# Work to be completed
Reproduce exactly the run of lines that begins with the one containing "Red Deer, (335, 1138)" and ends with the last line of the records, omitting pictures.

Records from a data source
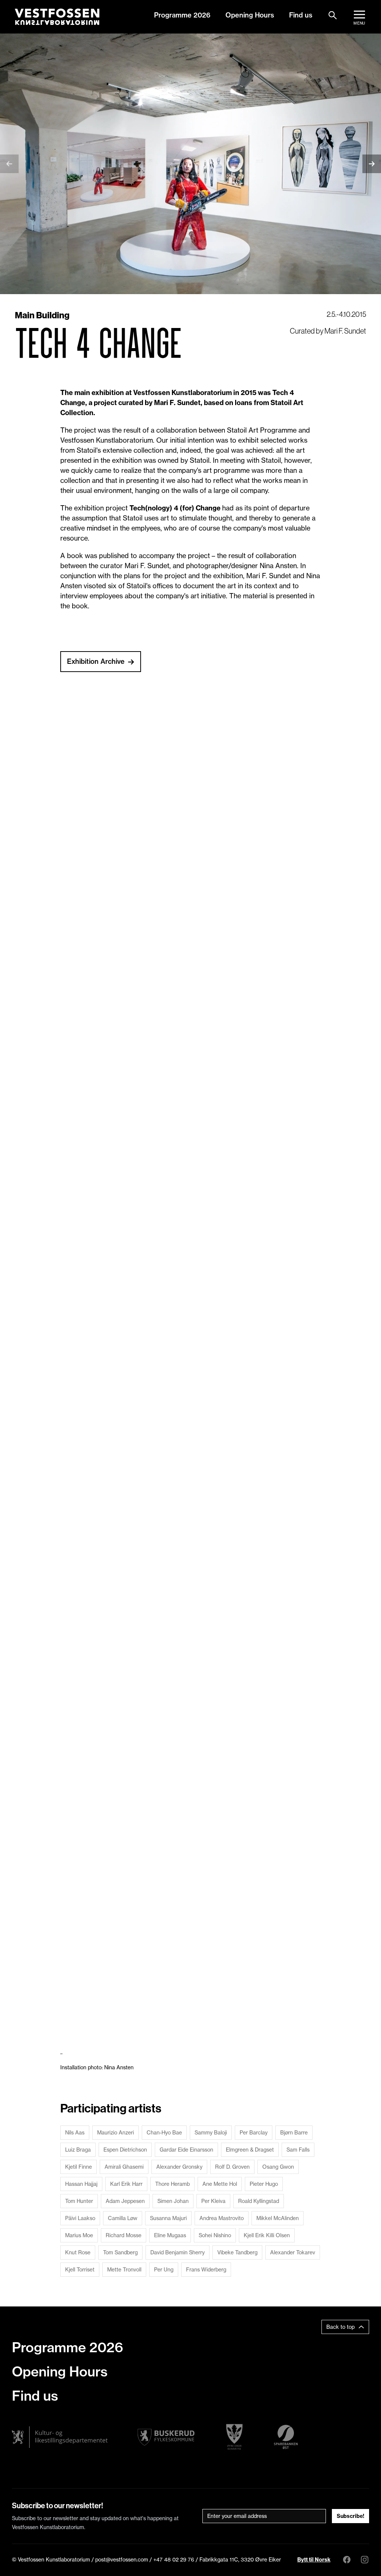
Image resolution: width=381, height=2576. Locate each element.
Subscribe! (350, 2516)
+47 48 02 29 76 (173, 2559)
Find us (301, 15)
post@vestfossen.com (121, 2559)
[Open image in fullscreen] (101, 752)
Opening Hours (249, 15)
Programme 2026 (182, 15)
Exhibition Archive (96, 661)
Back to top (340, 2327)
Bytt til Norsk (313, 2559)
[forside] (57, 17)
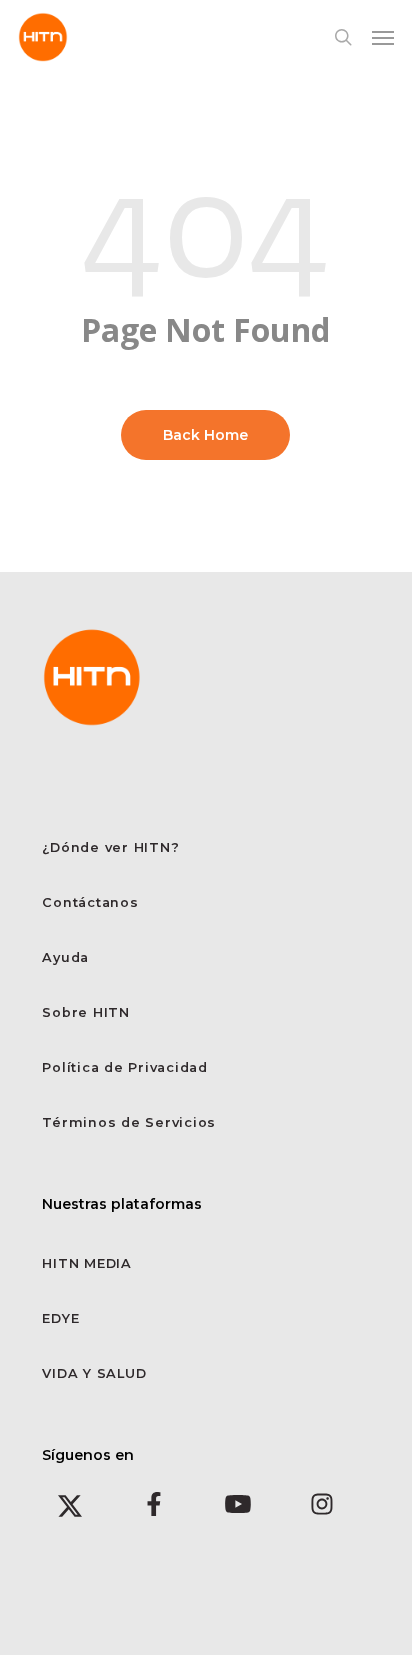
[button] (383, 37)
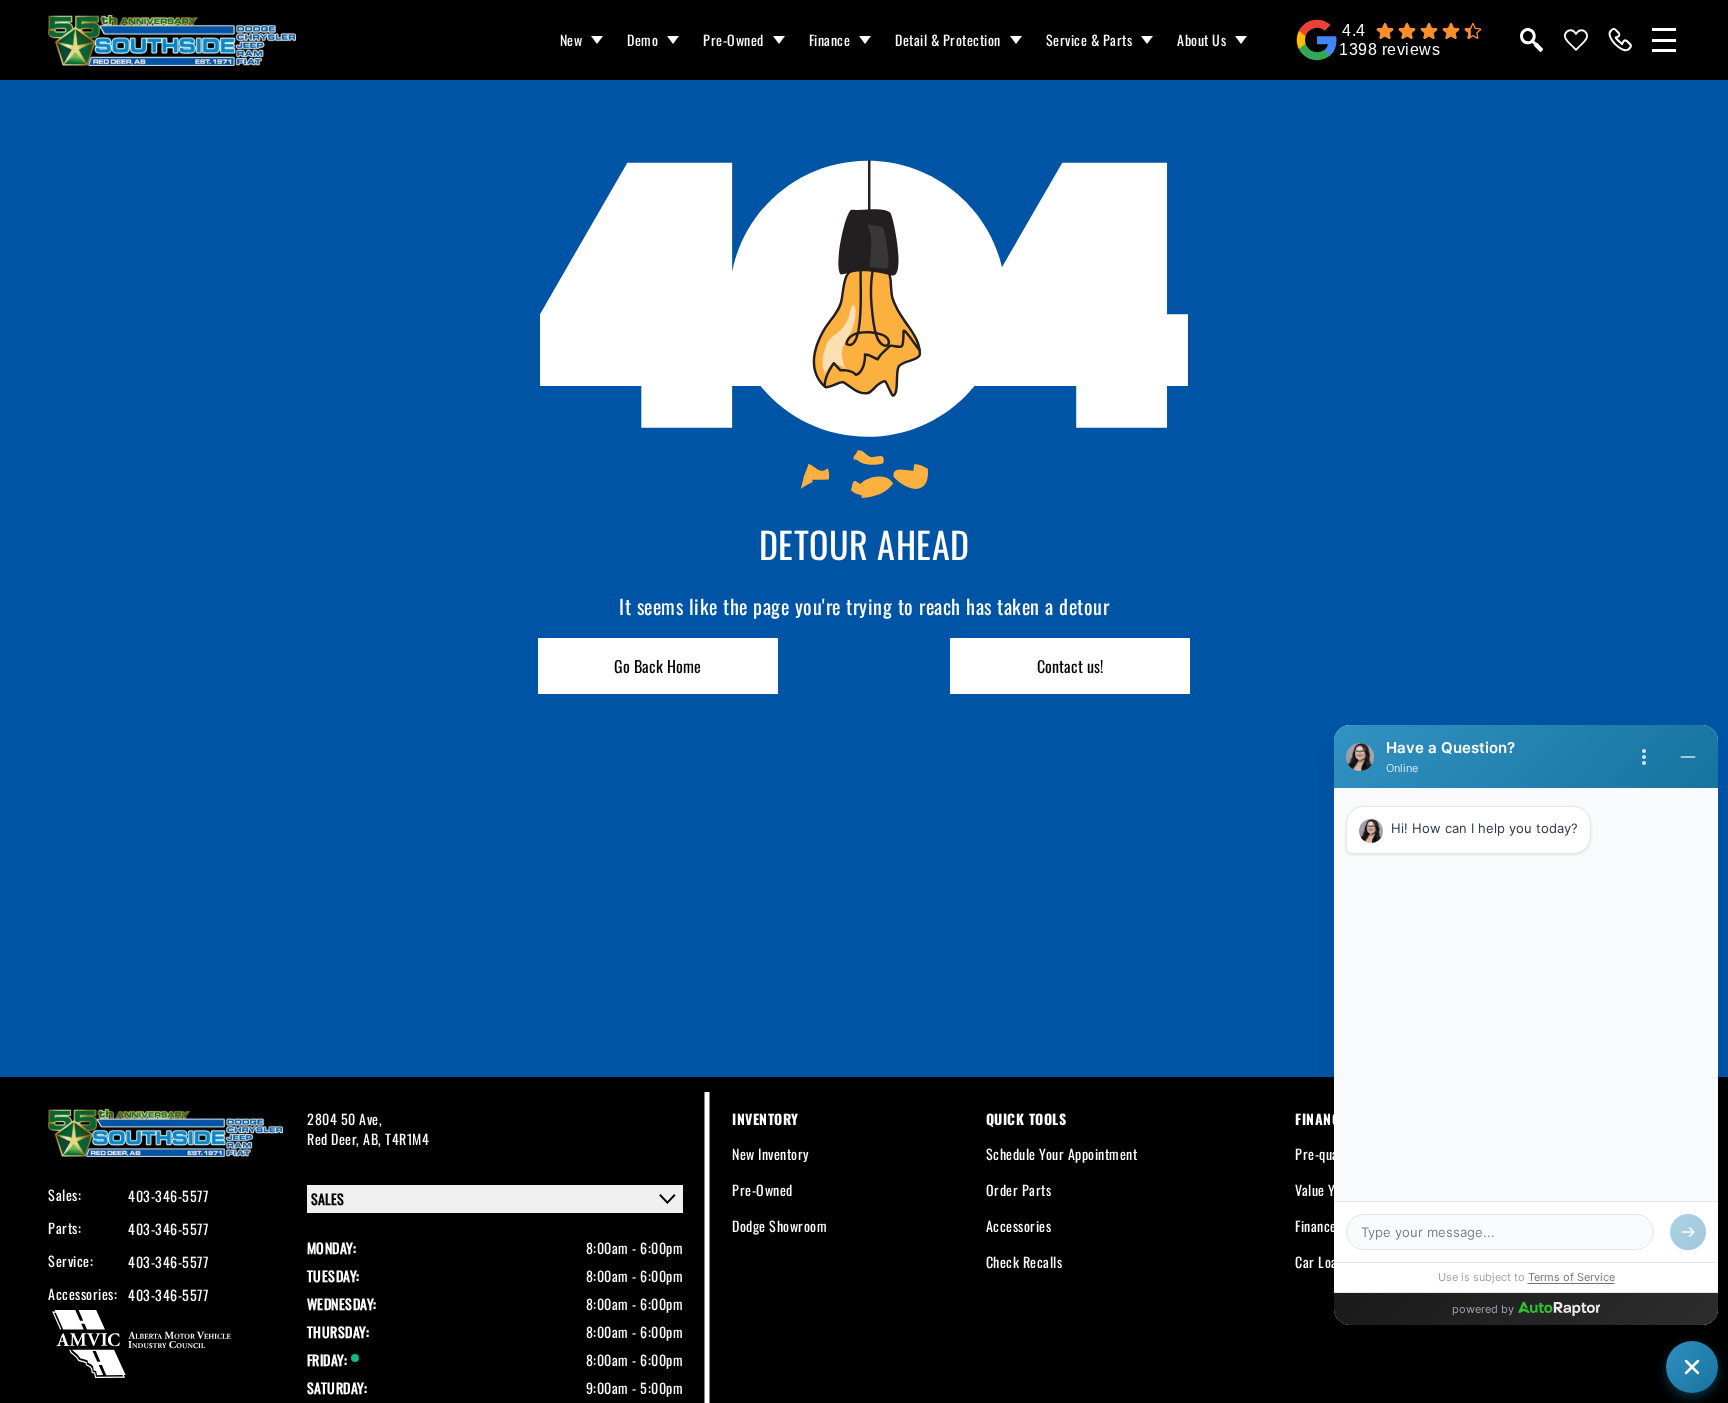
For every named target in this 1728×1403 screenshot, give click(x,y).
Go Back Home (657, 666)
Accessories (1019, 1225)
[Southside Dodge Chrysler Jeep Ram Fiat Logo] (172, 40)
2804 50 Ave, (344, 1118)
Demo (642, 39)
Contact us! (1070, 666)
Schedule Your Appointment (1062, 1153)
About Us (1201, 39)
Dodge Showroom (779, 1225)
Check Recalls (1024, 1261)
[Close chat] (1692, 1367)
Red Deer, (335, 1138)
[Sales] (1620, 40)
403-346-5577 (168, 1196)
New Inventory (770, 1153)
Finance (830, 39)
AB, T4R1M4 (396, 1138)
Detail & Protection (948, 39)
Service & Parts (1089, 39)
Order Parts (1019, 1189)
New (571, 39)
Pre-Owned (733, 39)
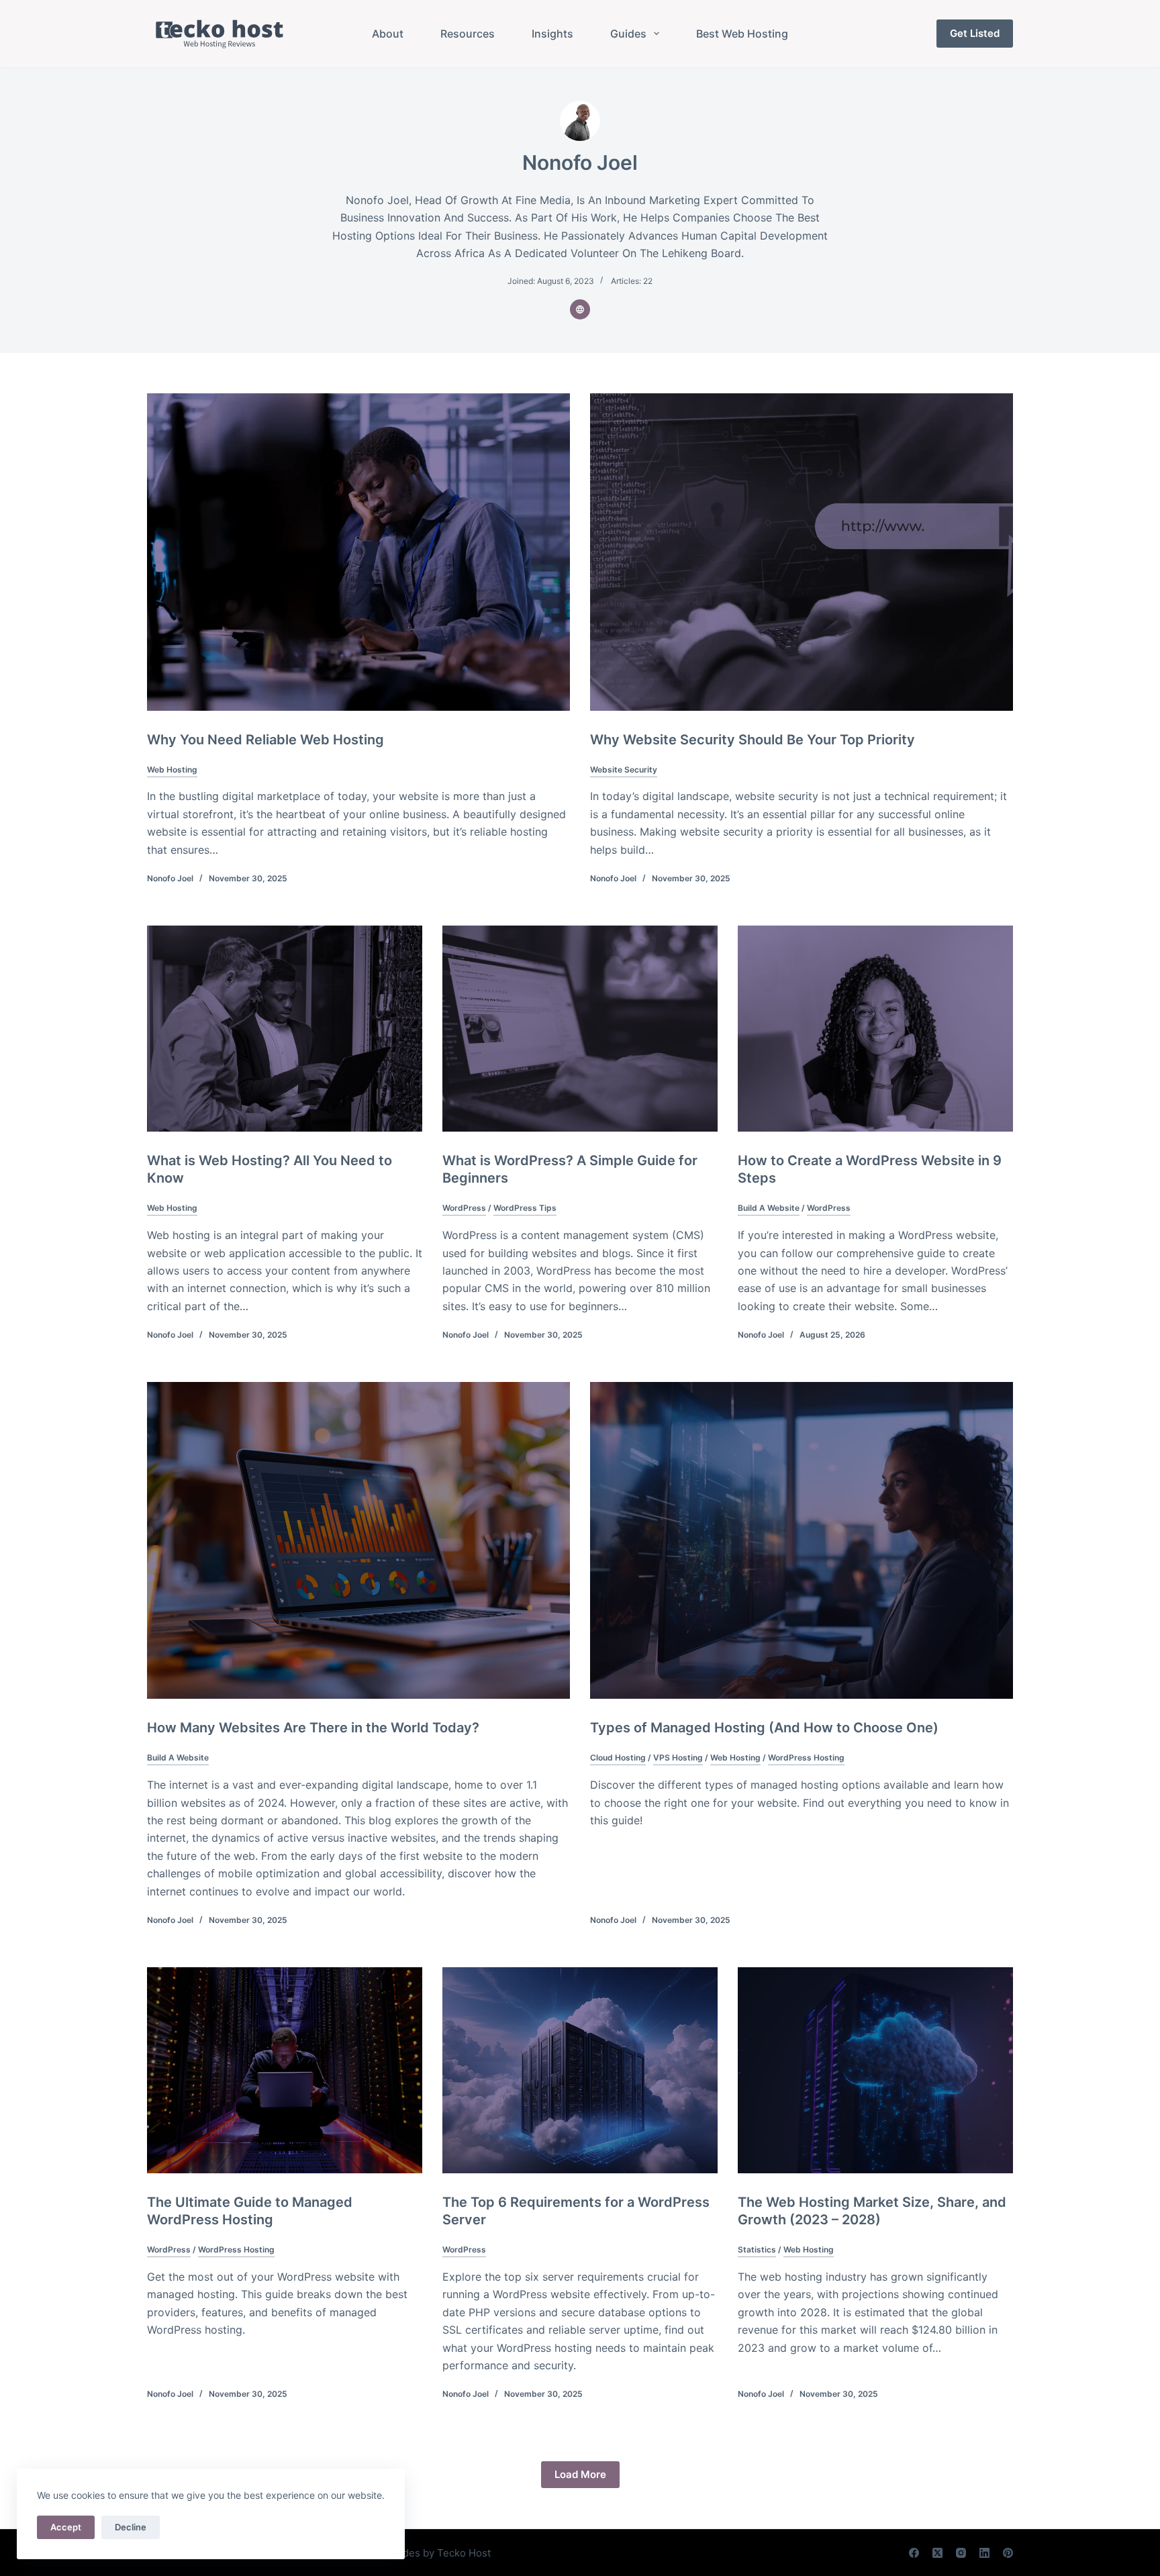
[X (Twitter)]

# Result
Red Deer, (335, 1138)
[Sales] (1620, 40)
403-346-5577 (168, 1196)
New Inventory (770, 1153)
Finance (830, 39)
AB, T4R1M4 (396, 1138)
Detail & Protection (948, 39)
Service & Parts (1089, 39)
Order Parts (1019, 1189)
New (571, 39)
Pre-Owned (733, 39)
[X (Twitter)]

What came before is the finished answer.